Das, was wir erleben, ist doch ein Drama. Ich habe den Eindruck, man zielt bewusst darauf, in der allerletzten Minute zu kommen. Das ist britische Verhandlungstaktik. Da kann ich gar nicht mehr erkennen, ob es jetzt der Druck von den Brexiteers ist oder von sonst wem irgendwo – aus der Regierung, aus dem Parlament, von der Straße oder sonst wo. Ich erkenne nur: Es gibt keine Bereitschaft, endlich was auf den Tisch zu legen.

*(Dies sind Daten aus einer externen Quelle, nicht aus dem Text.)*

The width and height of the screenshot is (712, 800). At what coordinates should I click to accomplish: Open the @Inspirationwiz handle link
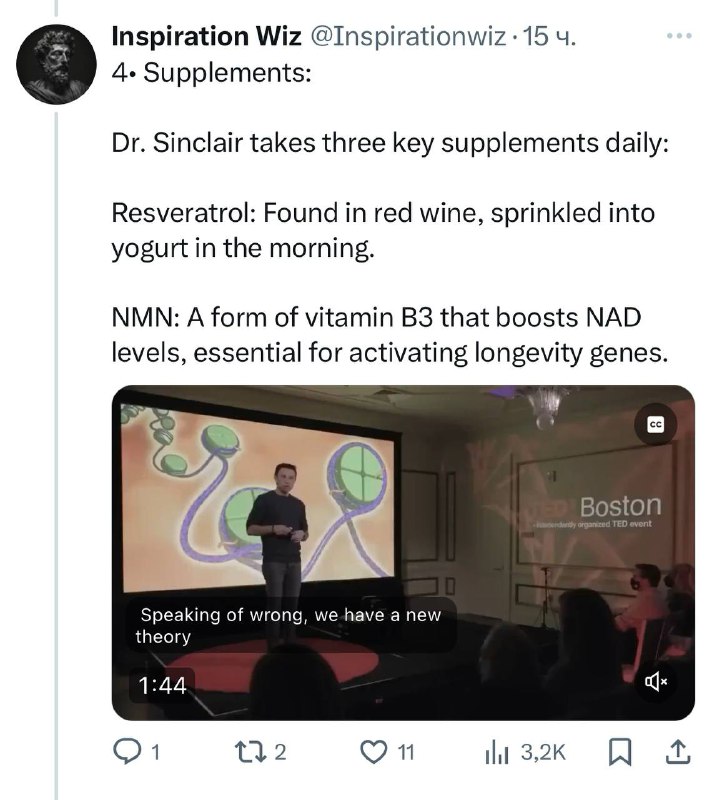click(x=408, y=36)
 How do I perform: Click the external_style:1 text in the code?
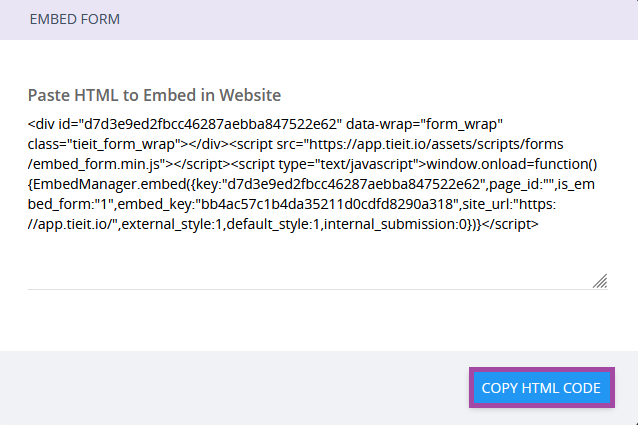(x=172, y=224)
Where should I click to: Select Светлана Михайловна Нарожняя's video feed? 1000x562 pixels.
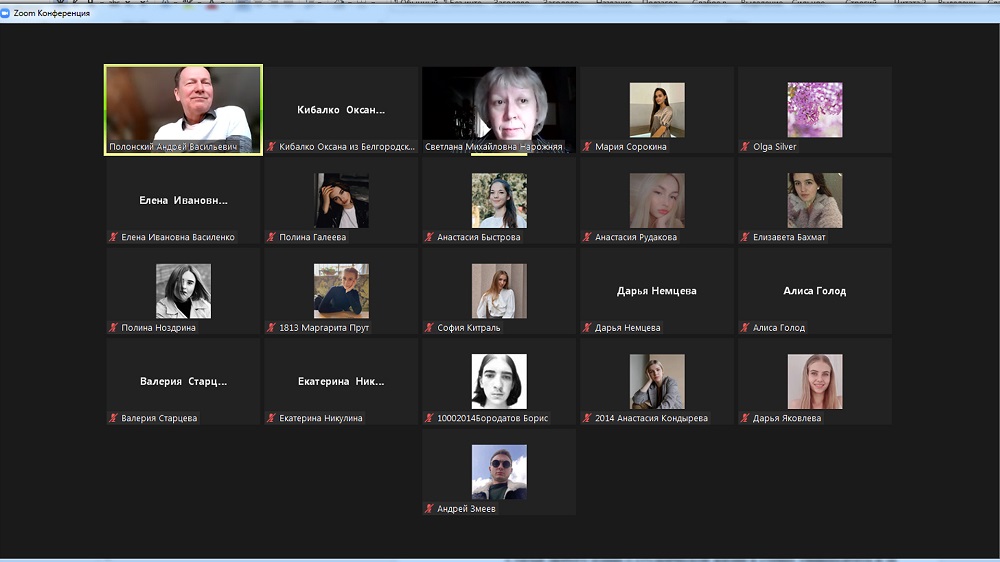point(499,105)
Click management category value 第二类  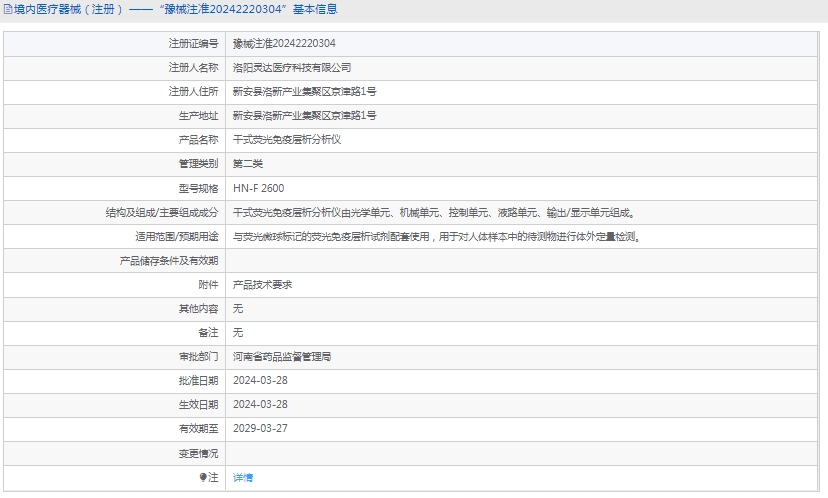point(248,164)
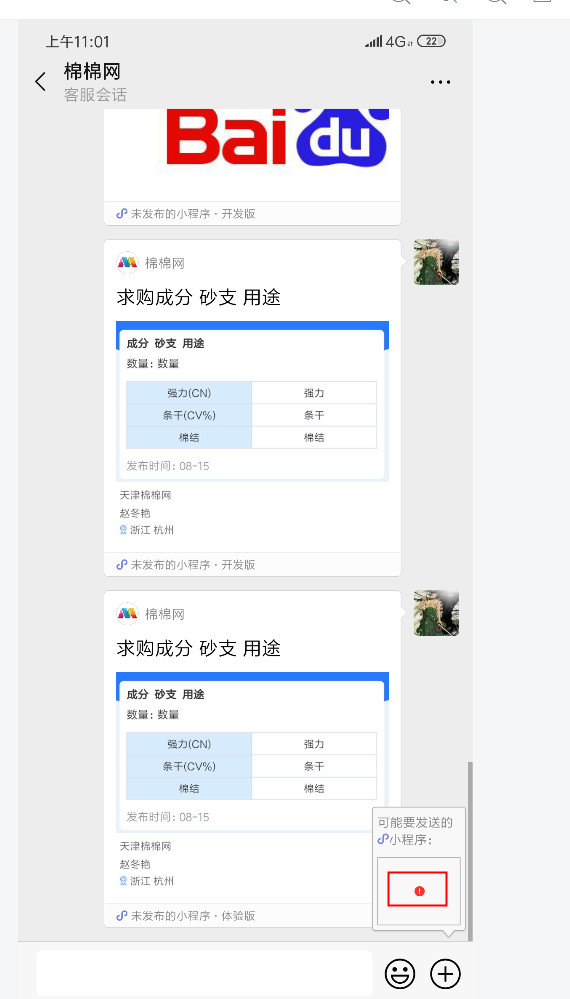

Es sind ja die Briten selbst, die sagen: Mischen Sie sich nicht ein! Wir sind verantwortlich dafür, dass es einen Lösungsvorschlag für Nordirland gibt. Sie legen ihn aber nicht vor, und das ist der Punkt. Es wird kein Abkommen geben – das sage ich hier nochmal –, wenn nicht die Frage zu Nordirland in dem Scheidungsabkommen geklärt ist.

 

Ich erkläre das gerne noch mal, wie störrischen Kindern.

 

Noch eine Bemerkung zu Ihnen, Herr Timmermans. Sie sprachen vorhin davon, dass man mit Blick auf den Haushalt seine Hausaufgaben machen müsse. Ich möchte dazu nur sagen: Aus meiner Sicht hängt der Erfolg nicht davon ab, ob alle ihre Hausaufgaben machen, wenn die Hausaufgaben falsch gestellt sind, wenn die Hausaufgaben selbst den willigsten Schülern – und davon kann man bei den Herrn Salvini und Di Matteo bestimmt nicht reden –; aber selbst die willigsten Schüler wären nicht in der Lage, das Klassenziel zu erreichen, solange die Hausaufgaben nicht mal anders formuliert werden.

 

Das heißt, Sie haben uns hier beispielsweise auch gerade mit der sozialen Säule wieder erklärt, wie toll alles ist, wie toll wir auf dem Weg sind, das endlich zusammen zu vereinbaren. Fakt ist: Wir haben eine Wirtschafts- und Währungsunion, wir haben eine Finanzunion; wir haben aber keine Sozialunion. Wir haben sie nicht. Also bitte erzählen Sie nicht etwas, was so in der Realität nicht stimmt und von den Menschen auch nicht wahrgenommen wird.

 

Wenn wir darüber reden, warum beispielsweise Populisten einen solchen Zulauf hatten, dann müssen wir genau das hinterfragen. Dann müssen wir hinterfragen, warum Menschen in Italien, in anderen Ländern bereit sind, eher nach Brüssel zu schauen als sich eine nicht populistische demokratische Regierung tatsächlich auch so zu wählen.

 

Ich fordere meine Freunde, die von Five Stars hier sind, auch auf, sich das von Herrn Salvini nicht länger bieten zu lassen, sich nicht in Mithaftung nehmen zu lassen für eine Politik, für die sie ja eigentlich überhaupt nicht stehen.